Deep in the heart of the Southern Ocean, roughly 500 kilometers due east from the bottom of Argentina, you’ll find the Falkland Islands (Islas Malvinas), an incredibly wild and rocky conglomerate of hundreds of islands, home to some insane wildlife, epic landscapes, and a truly remarkable history, that I’m guessing, you probably don’t know much about.
I unashamedly admit I didn’t know much about the Falklands before we landed here after setting sail from Argentina to begin our adventure to the Antarctic with Quark Expeditions, even though I have a mild polar obsession. My knowledge was limited to vague textbook memories from high school about a war.
What I was greeted with was a remarkable surprise – the Falklands were amazing.
About as different as I could have imagined for being so close to Antarctica, the Falklands are made up of stunning beaches that intersect with rolling green hills with a cottage hidden away here and there, it was a mix of both the old world we are all familiar with and the utterly unknown. A true bridge to the Antarctic.
Often touted as the gateway to Antarctica, the Falkland Islands are well worth visiting on their own right and as an introduction to the subantarctic islands of the Southern Ocean.
There are far more voyages by ship that travel down to the Antarctic Peninsula than to the Falklands and South Georgia.
If you find yourself on a journey to the Falklands, you’ve discovered a place few experience. I applaud you. In fact, I believe the Falklands are the perfect introduction to Antarctica, a place easier to get to and will likely inspire a deep fascination with this part of the world.

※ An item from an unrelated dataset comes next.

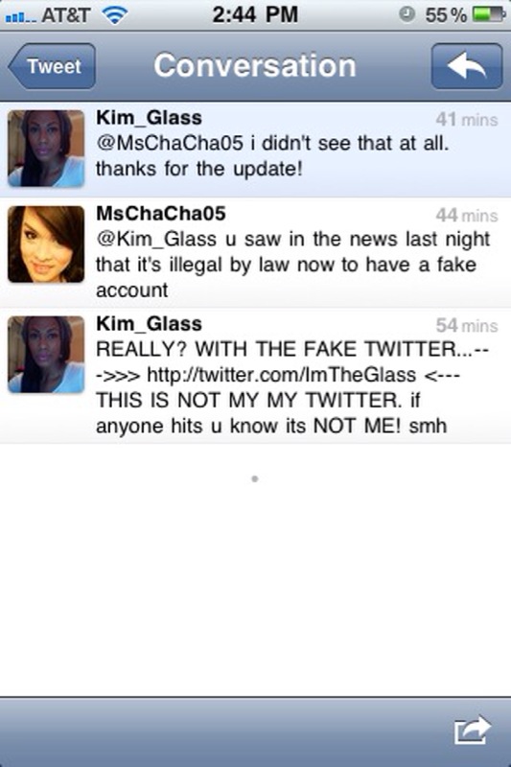Tap the @MsChaCha05 mention in first tweet
This screenshot has width=511, height=767.
pos(169,143)
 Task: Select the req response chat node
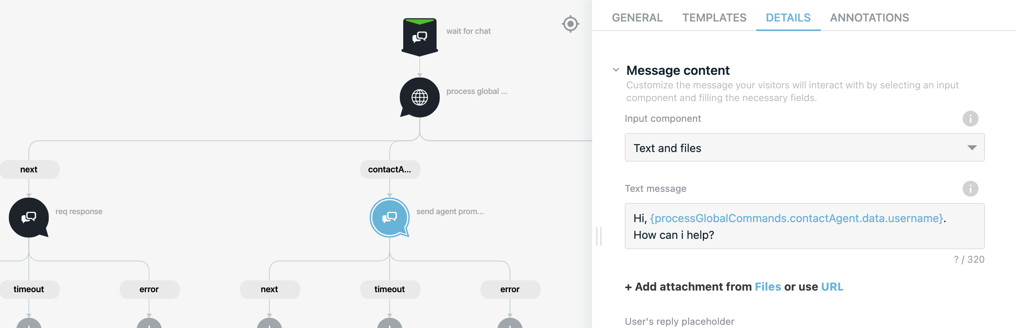29,217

We spent the first day at sea with Quark getting to know the ship the Ocean Adventurer, as well as the incredible expedition team and staff. This would be a collective experience for all and we couldn’t wait to get started. For someone who often doesn’t get to sleep in the same bed every night, it was a real treat to settle into my cozy bed in my cabin and tucking all my belongings away for an adventure.
As our wobbly legs and weak constitutions began to harden up, we caught sight of land at the Falkland Islands. It was sunny and warm, and not a cloud to mark the bright blue sky as we boarded the zodiacs for the first time guided by the expert expedition team, to heard to land and begin a exploring a world new to all of us.

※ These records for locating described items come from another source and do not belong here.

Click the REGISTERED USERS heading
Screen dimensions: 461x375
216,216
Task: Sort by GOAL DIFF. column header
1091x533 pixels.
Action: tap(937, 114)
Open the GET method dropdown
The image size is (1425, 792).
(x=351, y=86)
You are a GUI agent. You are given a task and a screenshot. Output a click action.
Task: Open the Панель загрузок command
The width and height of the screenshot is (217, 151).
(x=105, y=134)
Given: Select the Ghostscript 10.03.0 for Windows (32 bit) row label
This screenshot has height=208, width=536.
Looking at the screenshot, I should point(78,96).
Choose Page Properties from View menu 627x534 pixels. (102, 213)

We were greeted with friendly faces, white sandy beaches, and a lot of penguins, and it didn’t take long for us to understand that we had arrived at a curious, unique place in the world and we couldn’t wait to get to know it.
The story of these subantarctic islands at the bottom of the world is a fascinating one, utterly distinct from anywhere else on earth. Follow along with me as I introduce you to one of my new favorite places: the Falkland Islands. Enjoy!

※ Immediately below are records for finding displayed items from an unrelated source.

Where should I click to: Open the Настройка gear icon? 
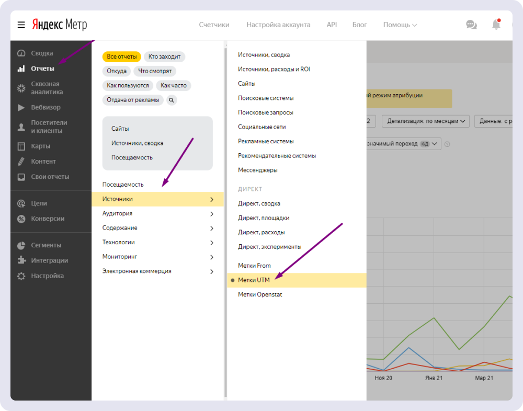(21, 276)
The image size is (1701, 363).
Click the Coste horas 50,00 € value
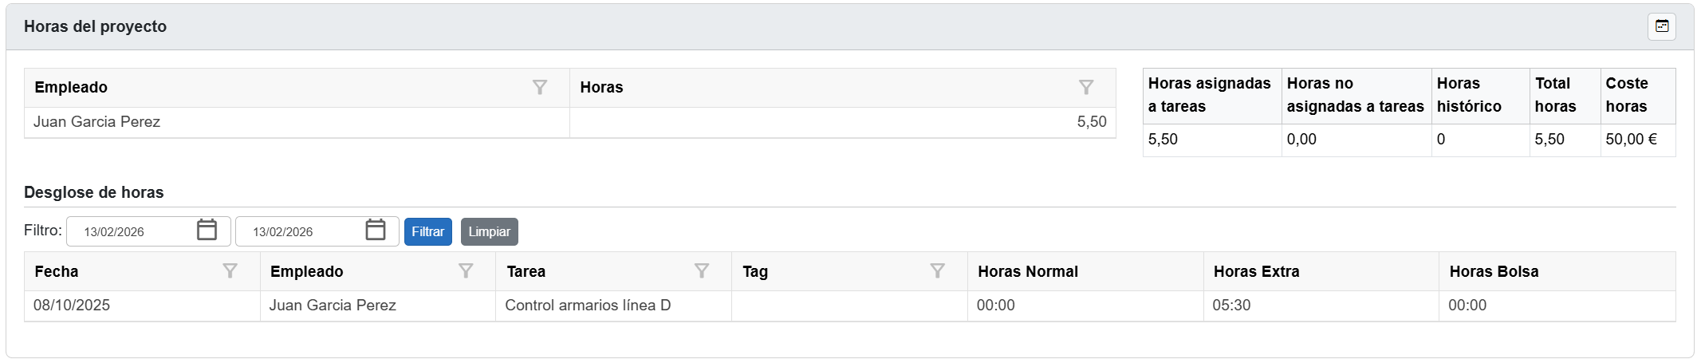1631,140
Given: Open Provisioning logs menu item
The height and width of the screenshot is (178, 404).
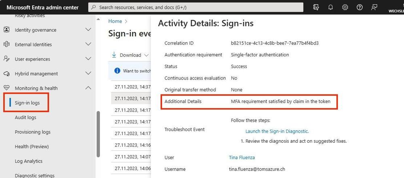Looking at the screenshot, I should point(33,132).
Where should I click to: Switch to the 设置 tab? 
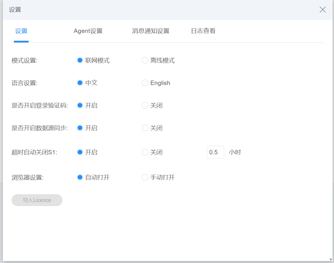[21, 31]
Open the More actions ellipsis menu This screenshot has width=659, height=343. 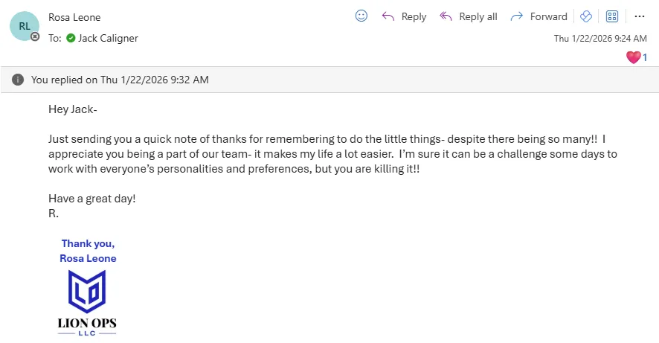[639, 16]
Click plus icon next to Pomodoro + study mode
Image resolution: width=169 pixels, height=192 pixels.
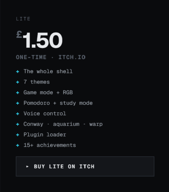(x=17, y=103)
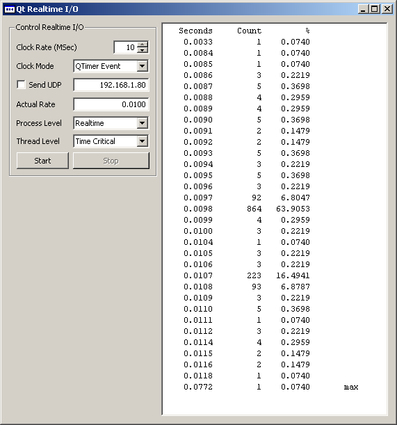Minimize the Qt Realtime I/O window

pyautogui.click(x=363, y=9)
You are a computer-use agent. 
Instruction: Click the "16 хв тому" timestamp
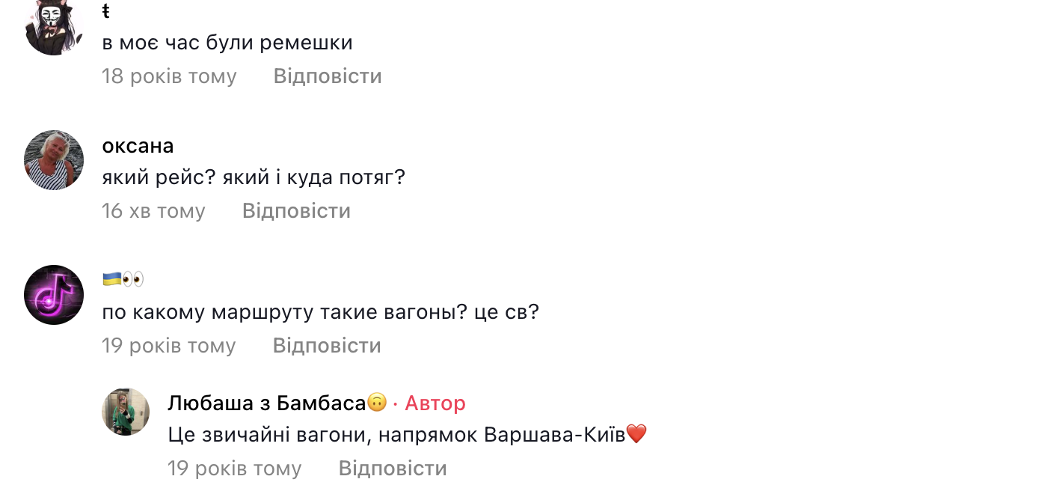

Settled, claimed and disputed by many countries over the years, the Falklands are nothing if not controversial. Even chasing to say “Falklands” over “Malvinas” potentially is offensive.
Claimed by Argentina, the islands have been under British control since 1833, which simmered until it erupted in open conflict in 1982 before the Argentinians surrendered after the Falklands War. Nowadays over 98% of people on the islands vote to remain a UK overseas territory.
Also, did I mention the population is less than 3,000 souls? Lovingly nicknamed “Kelpers,” and mostly of British descent living in the only town of Stanley.
Let’s be honest, I’m just here for the birds.
When people say that the Falkland Islands are home to some incredible wildlife, they mean it. In New Zealand, we freak out if we see one penguin or an albatross. These are species that are super rare and endangered, and you count yourself very lucky to lay eyes on one.
In the Falklands over 220 species of bird live or breed, and you’ll likely to encounter 5 types of penguins. Welcome to this part of the world!
Our first landing on West Point Island brought us on a lovely hike up the hills to some incredible sea cliffs. As we made our way down, suddenly an incredible colony of Black-browed Albatrosses were visible amongst the tall grasses.
Well, if I’m honest, I could smell them before I could see them.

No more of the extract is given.